BALTIMORE (RNS) — Bishops at this year’s annual fall gathering of the U.S. Conference of Catholic Bishops struck a more even tone than at past gatherings, with prelates overseeing a less dramatic affair despite perceived tensions with Pope Francis and controversies involving the recent removal of a Texas bishop.
The four-day conference includes two days of public sessions, bookended by private meetings and worship services. The public portion kicked off Tuesday (Nov. 14) with customary remarks from Cardinal Christophe Pierre, the Vatican’s U.S. ambassador, who called on bishops to offer a unified front to the American people amid political polarization.
“While many secular leaders seem almost incapable of listening to each other and discerning a better way forward, we as Catholic bishops have something better to offer people: the hope and trust that come from being the sons and daughters of God,” Pierre said.
He was followed by USCCB President Archbishop Timothy P. Broglio of the U.S. Archdiocese of the Military Services, who drew attention to plights facing Catholics and others around the world — including the ongoing violence in the Middle East.
“Our thoughts turn readily to the Holy Land, sacred to all three monotheistic religions,” Broglio said. “We recognize and defend the right of Israel to exist and to enjoy a place among the nations. At the same time we know that the Palestinians, who represent the majority of Christians in the Holy Land — while still being a minority — have a right to a land that is their own. The Holy See has long advocated for that right and we also plead for them.”
What followed was a conference filled with straightforward procedural votes, such as appointing bishops to various committees, voicing support for an effort to make John Henry Newman — who was canonized as a saint in 2019 — a Doctor of the Church and shifting the regional classifications of the Archdiocese of Las Vegas and the Diocese of Reno.
It was a largely subdued affair compared with recent years, when bishops wrangled with hot-button issues such as a Eucharistic document that was seen as a proxy debate over whether to grant Communion to Catholic politicians who support abortion rights.
The lack of drama belied the weekend’s controversy that preceded the gathering. On Saturday, Pope Francis removed Bishop Joseph Strickland, a firebrand conservative cleric, from his post as head of the Diocese of Tyler, Texas. His departure followed a private dressing-down of Strickland by Pierre at the 2021 bishops’ gathering and a formal Vatican investigation of the Texas bishop’s diocese earlier this summer.
While Strickland was technically able to attend the conference, he appeared only at events conducted outside the Baltimore hotel, telling reporters Pierre had asked him to stay away.
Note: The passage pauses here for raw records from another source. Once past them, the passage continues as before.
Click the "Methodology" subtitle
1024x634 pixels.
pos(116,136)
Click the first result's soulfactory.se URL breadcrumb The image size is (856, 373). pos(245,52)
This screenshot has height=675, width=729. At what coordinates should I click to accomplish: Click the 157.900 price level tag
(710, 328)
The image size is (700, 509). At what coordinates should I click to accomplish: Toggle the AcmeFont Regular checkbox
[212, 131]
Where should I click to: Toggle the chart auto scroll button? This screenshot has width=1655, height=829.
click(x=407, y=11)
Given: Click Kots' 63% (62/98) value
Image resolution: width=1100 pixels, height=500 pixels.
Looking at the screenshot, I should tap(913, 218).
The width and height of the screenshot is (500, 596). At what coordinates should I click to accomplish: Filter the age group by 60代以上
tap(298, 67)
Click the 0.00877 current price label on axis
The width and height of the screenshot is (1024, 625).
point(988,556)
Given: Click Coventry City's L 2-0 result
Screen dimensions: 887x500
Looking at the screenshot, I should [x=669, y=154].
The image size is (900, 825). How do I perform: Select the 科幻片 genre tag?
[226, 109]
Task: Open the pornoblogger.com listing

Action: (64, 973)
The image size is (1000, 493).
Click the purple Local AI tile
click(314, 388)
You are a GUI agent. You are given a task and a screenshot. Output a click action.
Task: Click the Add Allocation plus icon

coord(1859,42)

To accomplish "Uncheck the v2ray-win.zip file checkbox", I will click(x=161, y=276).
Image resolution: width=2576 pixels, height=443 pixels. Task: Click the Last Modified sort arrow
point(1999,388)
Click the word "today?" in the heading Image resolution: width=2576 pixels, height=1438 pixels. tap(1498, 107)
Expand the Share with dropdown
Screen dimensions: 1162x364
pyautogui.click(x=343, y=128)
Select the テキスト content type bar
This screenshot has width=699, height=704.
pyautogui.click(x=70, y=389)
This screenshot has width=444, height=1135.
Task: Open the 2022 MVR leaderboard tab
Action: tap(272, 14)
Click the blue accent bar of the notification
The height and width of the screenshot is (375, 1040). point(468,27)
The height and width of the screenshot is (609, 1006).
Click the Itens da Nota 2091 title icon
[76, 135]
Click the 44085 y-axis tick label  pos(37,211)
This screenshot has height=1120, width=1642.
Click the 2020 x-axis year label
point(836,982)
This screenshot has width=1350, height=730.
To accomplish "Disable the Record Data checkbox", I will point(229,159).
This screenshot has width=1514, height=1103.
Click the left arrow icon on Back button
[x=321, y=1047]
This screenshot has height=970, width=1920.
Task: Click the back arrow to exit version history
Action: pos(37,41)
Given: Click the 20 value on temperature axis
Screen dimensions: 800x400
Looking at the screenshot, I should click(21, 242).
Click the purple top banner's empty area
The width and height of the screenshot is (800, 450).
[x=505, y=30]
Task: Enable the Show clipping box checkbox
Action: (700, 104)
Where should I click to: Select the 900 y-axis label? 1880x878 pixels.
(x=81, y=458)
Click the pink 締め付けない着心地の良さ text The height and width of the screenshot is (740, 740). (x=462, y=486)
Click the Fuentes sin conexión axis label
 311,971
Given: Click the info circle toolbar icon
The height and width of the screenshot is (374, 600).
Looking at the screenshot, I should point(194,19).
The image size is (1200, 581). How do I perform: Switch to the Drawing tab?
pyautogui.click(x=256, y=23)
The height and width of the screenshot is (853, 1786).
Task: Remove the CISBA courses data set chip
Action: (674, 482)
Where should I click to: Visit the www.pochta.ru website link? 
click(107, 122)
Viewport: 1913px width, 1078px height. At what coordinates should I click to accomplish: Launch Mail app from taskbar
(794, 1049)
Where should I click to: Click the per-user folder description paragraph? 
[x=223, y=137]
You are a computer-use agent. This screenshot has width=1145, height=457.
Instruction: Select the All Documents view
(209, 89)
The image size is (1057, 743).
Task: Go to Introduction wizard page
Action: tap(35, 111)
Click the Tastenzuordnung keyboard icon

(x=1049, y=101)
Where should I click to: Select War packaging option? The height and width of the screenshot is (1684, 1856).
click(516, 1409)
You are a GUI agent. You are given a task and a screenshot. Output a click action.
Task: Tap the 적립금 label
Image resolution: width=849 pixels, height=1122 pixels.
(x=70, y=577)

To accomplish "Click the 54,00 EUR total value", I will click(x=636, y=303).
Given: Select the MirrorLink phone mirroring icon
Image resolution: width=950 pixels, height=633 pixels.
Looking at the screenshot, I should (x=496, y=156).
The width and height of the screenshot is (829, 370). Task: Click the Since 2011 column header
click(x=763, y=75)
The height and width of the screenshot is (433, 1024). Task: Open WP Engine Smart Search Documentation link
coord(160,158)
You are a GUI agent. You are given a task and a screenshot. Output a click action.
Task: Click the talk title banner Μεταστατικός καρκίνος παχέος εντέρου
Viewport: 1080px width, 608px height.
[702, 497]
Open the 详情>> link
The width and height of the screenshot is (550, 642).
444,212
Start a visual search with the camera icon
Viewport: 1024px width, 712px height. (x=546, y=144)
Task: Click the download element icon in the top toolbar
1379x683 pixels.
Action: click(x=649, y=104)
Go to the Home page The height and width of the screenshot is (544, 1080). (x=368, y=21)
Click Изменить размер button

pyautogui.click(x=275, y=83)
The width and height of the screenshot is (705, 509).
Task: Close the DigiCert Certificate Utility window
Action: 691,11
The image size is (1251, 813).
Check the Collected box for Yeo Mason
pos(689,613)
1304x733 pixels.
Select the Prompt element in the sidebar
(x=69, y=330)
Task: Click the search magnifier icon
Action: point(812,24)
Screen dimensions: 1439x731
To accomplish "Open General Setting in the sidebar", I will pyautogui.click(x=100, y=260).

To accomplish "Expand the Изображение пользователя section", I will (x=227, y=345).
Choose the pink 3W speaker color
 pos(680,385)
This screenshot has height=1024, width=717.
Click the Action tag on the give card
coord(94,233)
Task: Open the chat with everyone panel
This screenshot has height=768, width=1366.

“Maybe it was the right decision. … I respected it,” Strickland said of his absence.
Inside, there were hints of political fights to come. The bishops approved a measure involving the USCCB’s “Faithful Citizenship” document, an issue-based voting guideline distributed during election years. Prelates overwhelmingly voted to include bulletin inserts and a new introductory letter for the document, which, among other things, declares that the “threat of abortion remains our pre-eminent priority.”